The eight officers - five generals, two colonels and a major - spoke at a hastily-called news conference organised by the Italian government on Monday.

"What is happening to our people has frightened us," said one officer, who identified himself as General Oun Ali Oun.

"There is a lot of killing, genocide ... violence against women. No wise, rational person with the minimum of dignity can do what we saw with our eyes and what he asked us to do."

Another officer, General Salah Giuma Yahmed, said Qadaffy's army was weakening day by day, with the force reduced to 20 per cent of its original capacity.

"Qadaffy's days are numbered," said Yahmed.

Abdurrahman Shalgam, the Libyan UN ambassador, who has also defected from Qadaffy, said all 120 military personnel were outside Libya now but did not say where they were.

South African intervention
Meanwhile,
...back at the Council of Boskone, Helmuth had turned a paler shade of blue. Star-A-Star had struck again...
Jacob Zuma, South Africa's president, has travelled to Tripoli for talks to end Libya's conflict, as calls mount from the international community for the Libyan leader to stand down.

Zuma's office said the main objectives of his visit include negotiating an immediate ceasefire, enabling the delivery of humanitarian aid and adopting and implementing reforms to eliminate the causes of conflict.

Zuma walked down a red carpet at Tripoli's airport to meet assembled dignitaries to the sound of a band and children chanting "We want Qadaffy!" in English, while waving Libyan flags and pictures of the leader.

There was no sign of the Libyan leader, however.

Al Jizz's Cal Perry, reporting from the opposition-held Libyan city of Benghazi, said there was much confusion surrounding the South African president's visit.

"We heard initially that [president's Zuma's] visit was to 'find an exit strategy for Colonel Qadaffy', [but] his aides have since knocked down these reports, calling them misleading and framing this visit as more of a regional visit to discuss humanitarian concerns.

"One of the issues that this visit raises is a political question ... certainly here in the eastern part of the country, or what they might call liberated Libya.

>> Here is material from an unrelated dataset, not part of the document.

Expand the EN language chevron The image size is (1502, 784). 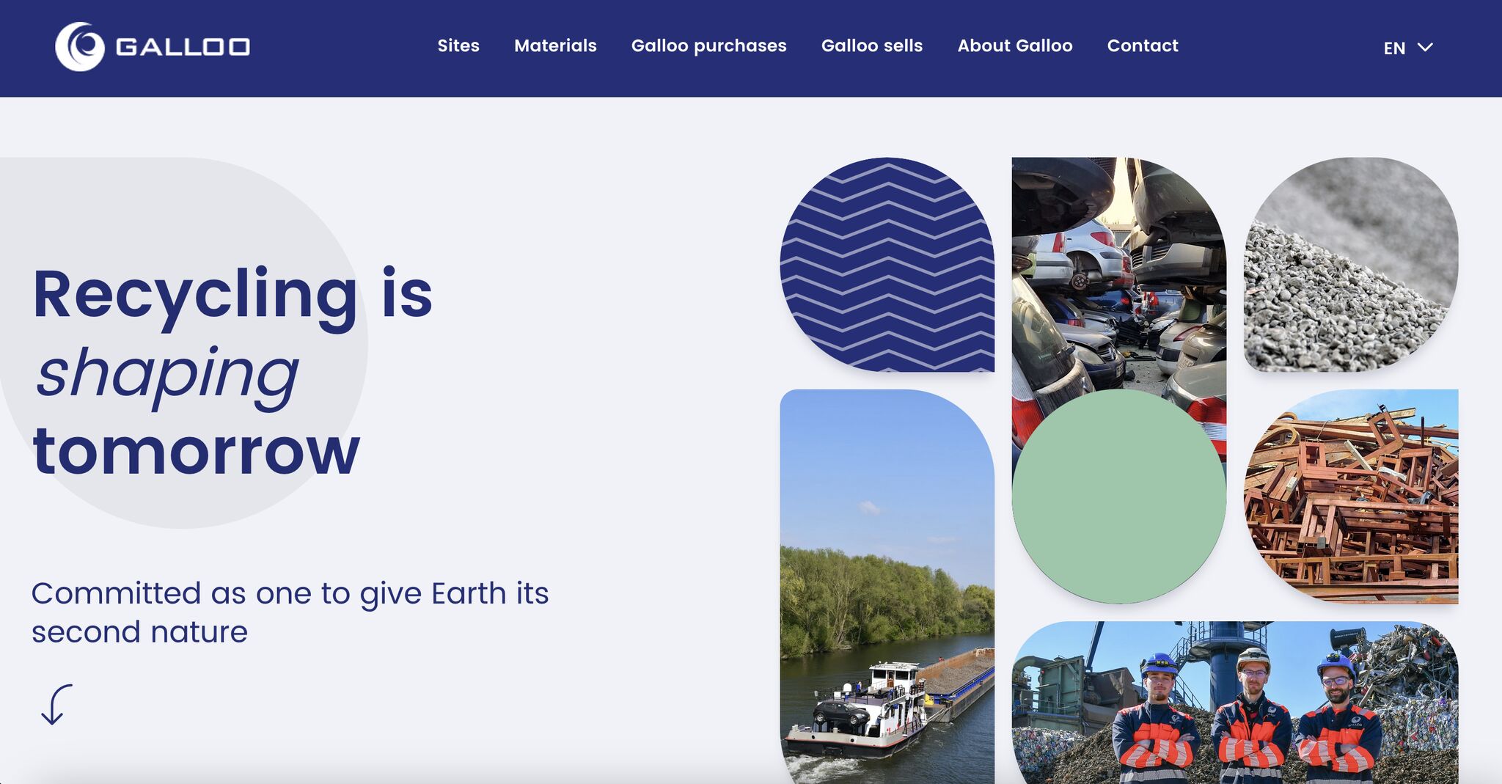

People here are fearful that if a political deal is struck, what would the cost of that political deal be and would this mean a divided Libya?

"There is concern on the ground that this could potentially happen."

'Roadmap for peace'
Libyan state television
... and if you can't believe state television who can you believe?
said that Zuma was going to discuss the implementation of the AU "roadmap" for peace, as it reported fresh NATO raids on the Nafusa mountains in the far west and the town of Bani Walid, near Misrata.

In a statement on the eve of Zuma's visit, his ruling African National Congress (ANC) in South Africa condemned the NATO bombing of Libya.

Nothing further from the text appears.